Martha closed her journal. She gently placed her shiny silver pen neatly on the centre of its textured black cover. A deep sigh reflected the relief she felt and she knew she had made the right decision.
It was almost finished. She, Martha Rose Herrington, would make a full and complete confession before she died. It was, after all, as much her story as anyone’s. Well, most of it was.
Her sister, Daisy, had carried those awful secrets to the grave with her but she, Martha, could not do that. Her moral conscience would not let her. Those terrible sins had tormented Martha for years. She felt that her immortal soul would never know peace if she did not unburden herself.
‘Let sleeping dogs lie,’ Daisy would say. ‘What’s done is done, Martha, and I don’t intend to spend my remaining years in disgrace from society.’
‘Don’t you think we’re already in disgrace, in God’s eyes, Daisy?’
There had been no reasoning with Daisy on the matter. She had always been stubborn. Mother used to say she was ‘pig-headed and selfish to the core.’
Martha braced one feeble hand on the corner of the writing desk for support. She pushed her frail, thin body upward, to an upright position, thankful that she still had good posture. Her aching joints foretold of wet weather in the days ahead. She needed no forecaster to tell her that.
With slow, careful steps she crossed the room to the window. Pushing aside the heavy curtains, she gazed longingly out across the sea. Not a breath of wind stirred the smooth surface today. It looked like a sheet of blue glass, just as it had when she arrived in this country 73 years ago.
If only she could go back in time, back to Scotland, back to a time before all the secrets and lies had taken over their lives. At least before the worst of it had happened. If only she had been strong enough to tell the truth and stand her ground. But mild-mannered little Martha Rose always did what others wanted her to do. She was meek, obliging, and honest as the day is long – except when she was sworn to secrecy. She could be counted on to keep secrets and, consequently, her young ears had been subjected to many shocking secrets and horrific confessions.
The sea stretched lazily towards the horizon until it blended with the sky.

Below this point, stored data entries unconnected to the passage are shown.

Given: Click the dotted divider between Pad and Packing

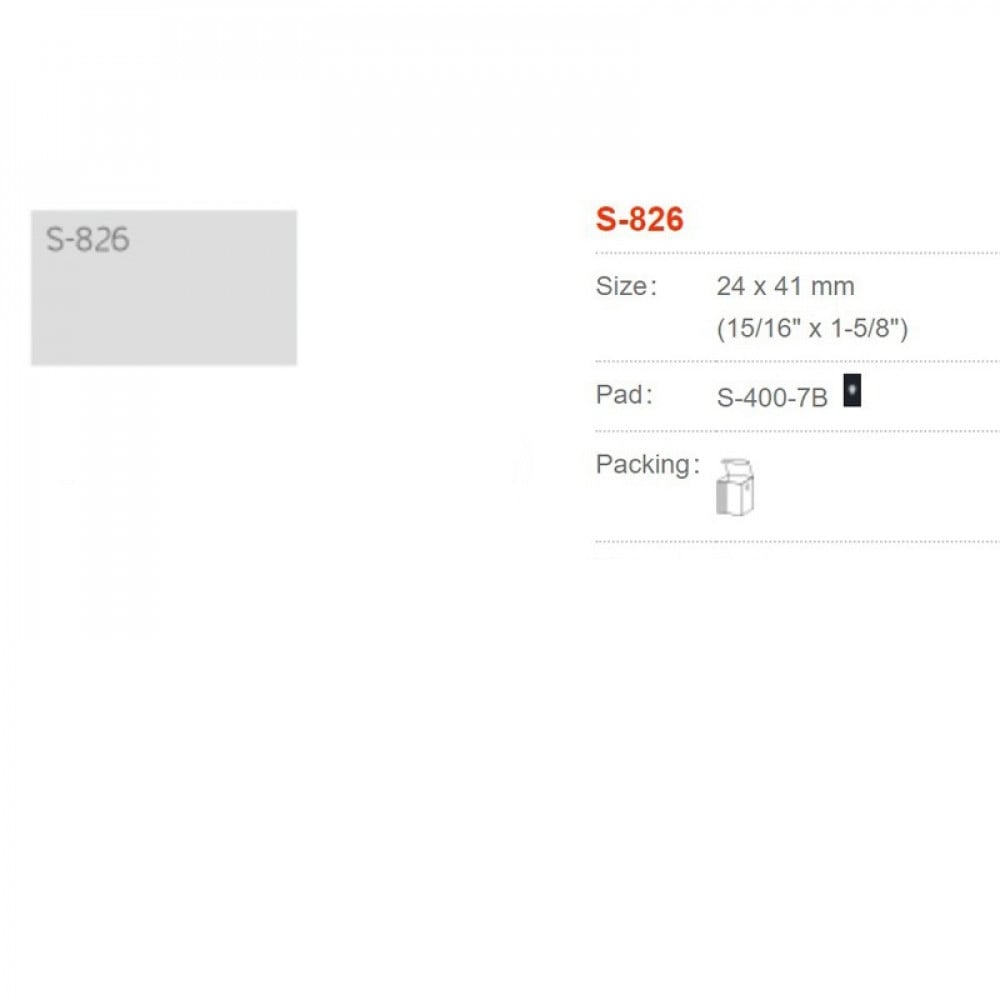Looking at the screenshot, I should tap(796, 431).
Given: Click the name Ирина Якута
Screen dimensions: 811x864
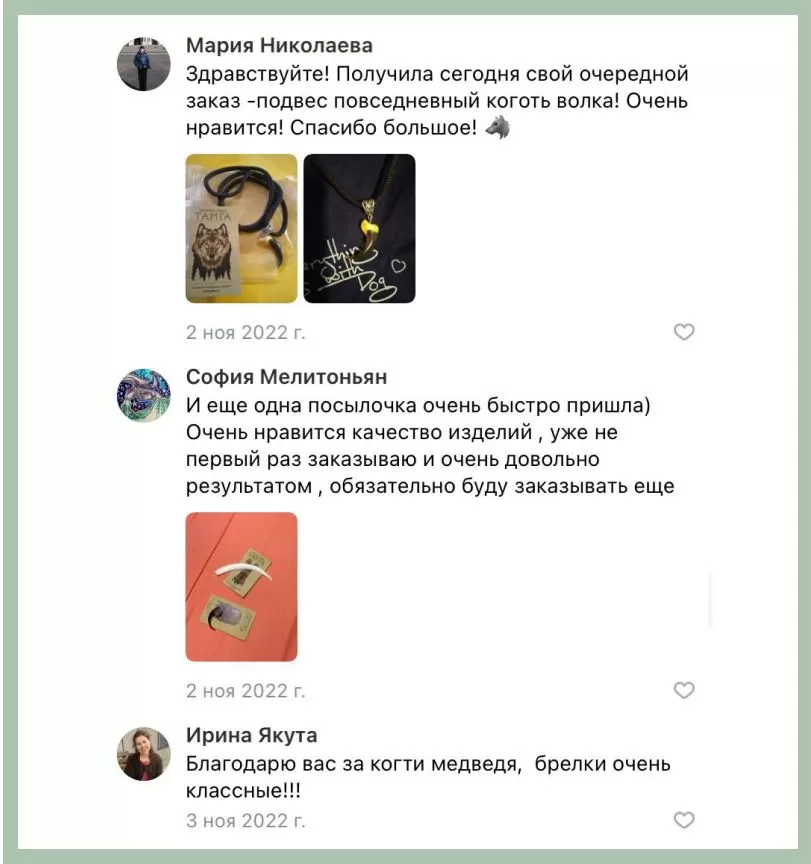Looking at the screenshot, I should click(x=251, y=735).
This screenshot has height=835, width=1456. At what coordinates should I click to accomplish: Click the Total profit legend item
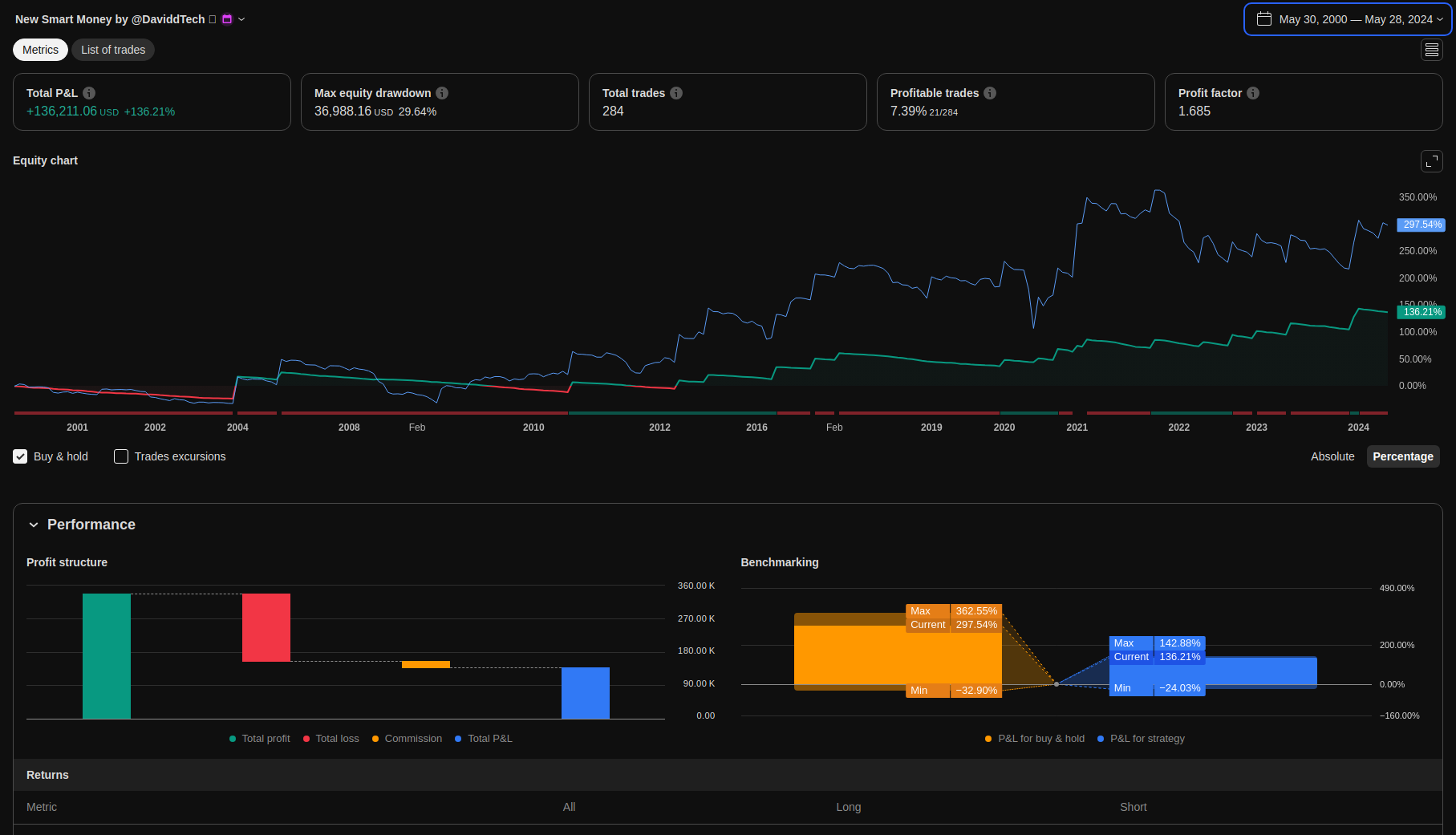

After a few minutes, Martha turned away from the window. She was tired and needed to rest a while before continuing her revelations.
Lying on her bed, she pulled up the worn patchwork quilt she had brought from Scotland with her. It was worked on both sides in neat little diamonds and had been painstakingly stitched for her wedding night. If only her short-lived marriage to Hedley had lasted longer, her life would have been so different. But she was a bride and a widow at the tender age of 17.